• **PROBLEM**: For the word "agent", return each line of the data in which it occurs.

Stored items
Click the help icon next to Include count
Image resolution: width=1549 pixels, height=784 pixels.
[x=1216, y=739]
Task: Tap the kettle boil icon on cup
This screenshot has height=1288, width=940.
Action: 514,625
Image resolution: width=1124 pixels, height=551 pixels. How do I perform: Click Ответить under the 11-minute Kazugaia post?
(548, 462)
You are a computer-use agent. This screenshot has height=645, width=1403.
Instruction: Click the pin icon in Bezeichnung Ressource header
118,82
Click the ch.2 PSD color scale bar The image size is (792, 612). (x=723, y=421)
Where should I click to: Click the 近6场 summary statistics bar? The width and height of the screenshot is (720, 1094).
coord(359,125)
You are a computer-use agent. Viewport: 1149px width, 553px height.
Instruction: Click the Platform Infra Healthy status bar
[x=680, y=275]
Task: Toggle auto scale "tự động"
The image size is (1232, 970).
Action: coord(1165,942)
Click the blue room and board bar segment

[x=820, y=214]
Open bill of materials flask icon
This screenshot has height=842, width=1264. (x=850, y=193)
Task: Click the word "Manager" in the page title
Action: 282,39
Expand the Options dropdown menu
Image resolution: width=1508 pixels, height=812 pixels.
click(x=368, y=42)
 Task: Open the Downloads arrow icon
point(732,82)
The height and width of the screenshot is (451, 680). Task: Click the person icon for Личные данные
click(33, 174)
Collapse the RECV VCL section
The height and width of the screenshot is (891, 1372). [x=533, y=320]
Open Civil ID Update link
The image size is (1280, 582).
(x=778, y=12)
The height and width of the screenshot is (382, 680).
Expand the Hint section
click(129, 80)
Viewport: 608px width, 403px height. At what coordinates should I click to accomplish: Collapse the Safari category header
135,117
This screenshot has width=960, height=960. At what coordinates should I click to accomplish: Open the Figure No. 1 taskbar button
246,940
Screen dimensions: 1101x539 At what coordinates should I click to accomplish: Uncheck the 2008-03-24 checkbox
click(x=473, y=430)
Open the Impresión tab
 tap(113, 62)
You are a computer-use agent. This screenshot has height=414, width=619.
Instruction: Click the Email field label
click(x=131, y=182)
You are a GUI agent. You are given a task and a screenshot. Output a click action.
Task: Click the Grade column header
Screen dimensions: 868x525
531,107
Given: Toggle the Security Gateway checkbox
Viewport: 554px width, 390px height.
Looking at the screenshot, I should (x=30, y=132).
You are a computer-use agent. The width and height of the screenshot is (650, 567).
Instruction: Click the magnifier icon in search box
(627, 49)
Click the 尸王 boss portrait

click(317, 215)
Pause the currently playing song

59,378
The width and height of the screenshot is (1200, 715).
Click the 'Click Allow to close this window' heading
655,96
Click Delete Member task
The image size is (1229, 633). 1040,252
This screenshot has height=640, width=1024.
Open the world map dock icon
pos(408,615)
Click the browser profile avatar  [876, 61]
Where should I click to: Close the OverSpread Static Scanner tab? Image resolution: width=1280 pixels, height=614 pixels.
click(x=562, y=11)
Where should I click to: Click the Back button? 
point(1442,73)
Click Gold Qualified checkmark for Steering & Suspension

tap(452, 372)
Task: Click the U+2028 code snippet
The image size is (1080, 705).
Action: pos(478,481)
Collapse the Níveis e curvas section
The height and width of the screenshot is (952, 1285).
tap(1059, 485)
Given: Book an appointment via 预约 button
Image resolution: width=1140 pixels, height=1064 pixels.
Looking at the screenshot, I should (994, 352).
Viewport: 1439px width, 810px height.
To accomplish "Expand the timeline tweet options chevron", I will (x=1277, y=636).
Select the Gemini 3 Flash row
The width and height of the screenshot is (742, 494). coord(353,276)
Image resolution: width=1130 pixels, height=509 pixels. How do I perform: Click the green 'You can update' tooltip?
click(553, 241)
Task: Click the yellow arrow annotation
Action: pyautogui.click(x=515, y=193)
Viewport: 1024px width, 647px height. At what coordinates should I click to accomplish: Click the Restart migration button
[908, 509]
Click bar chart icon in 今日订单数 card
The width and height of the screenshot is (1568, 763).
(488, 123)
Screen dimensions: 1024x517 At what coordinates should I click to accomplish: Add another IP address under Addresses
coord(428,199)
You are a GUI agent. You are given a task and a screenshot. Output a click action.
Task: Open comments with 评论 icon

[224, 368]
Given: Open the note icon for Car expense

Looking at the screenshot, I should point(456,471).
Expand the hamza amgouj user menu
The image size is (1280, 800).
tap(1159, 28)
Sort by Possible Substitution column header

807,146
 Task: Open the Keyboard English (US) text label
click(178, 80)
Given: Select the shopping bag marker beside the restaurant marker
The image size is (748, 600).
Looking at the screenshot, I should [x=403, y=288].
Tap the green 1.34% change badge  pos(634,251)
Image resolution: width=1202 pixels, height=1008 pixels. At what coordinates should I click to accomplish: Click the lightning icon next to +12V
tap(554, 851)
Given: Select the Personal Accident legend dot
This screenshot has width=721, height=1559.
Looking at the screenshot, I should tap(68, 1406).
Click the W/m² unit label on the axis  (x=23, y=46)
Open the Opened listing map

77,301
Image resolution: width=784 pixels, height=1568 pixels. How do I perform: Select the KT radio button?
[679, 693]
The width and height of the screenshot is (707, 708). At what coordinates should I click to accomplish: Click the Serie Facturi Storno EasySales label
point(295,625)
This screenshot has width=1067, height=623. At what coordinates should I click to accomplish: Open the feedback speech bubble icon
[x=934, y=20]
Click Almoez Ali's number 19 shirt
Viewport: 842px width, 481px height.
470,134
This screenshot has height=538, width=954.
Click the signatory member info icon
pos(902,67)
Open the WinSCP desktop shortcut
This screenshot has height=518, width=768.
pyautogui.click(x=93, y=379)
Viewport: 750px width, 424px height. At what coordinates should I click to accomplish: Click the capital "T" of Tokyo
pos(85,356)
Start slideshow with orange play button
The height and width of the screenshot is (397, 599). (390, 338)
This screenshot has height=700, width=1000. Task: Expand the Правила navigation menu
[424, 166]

• **RESPONSE TO THE EXERCISE**:
You are a computer-use agent. This screenshot has height=645, width=1403.
You are a computer-use agent. Viewport: 1149px width, 553px height.
You are a computer-use agent. This screenshot has height=414, width=619.
You are a GUI agent. You are given a task and a screenshot. Output a click action.
You are a computer-use agent. The width and height of the screenshot is (650, 567).
You are a GUI agent. You are given a task and a screenshot. Output a click action.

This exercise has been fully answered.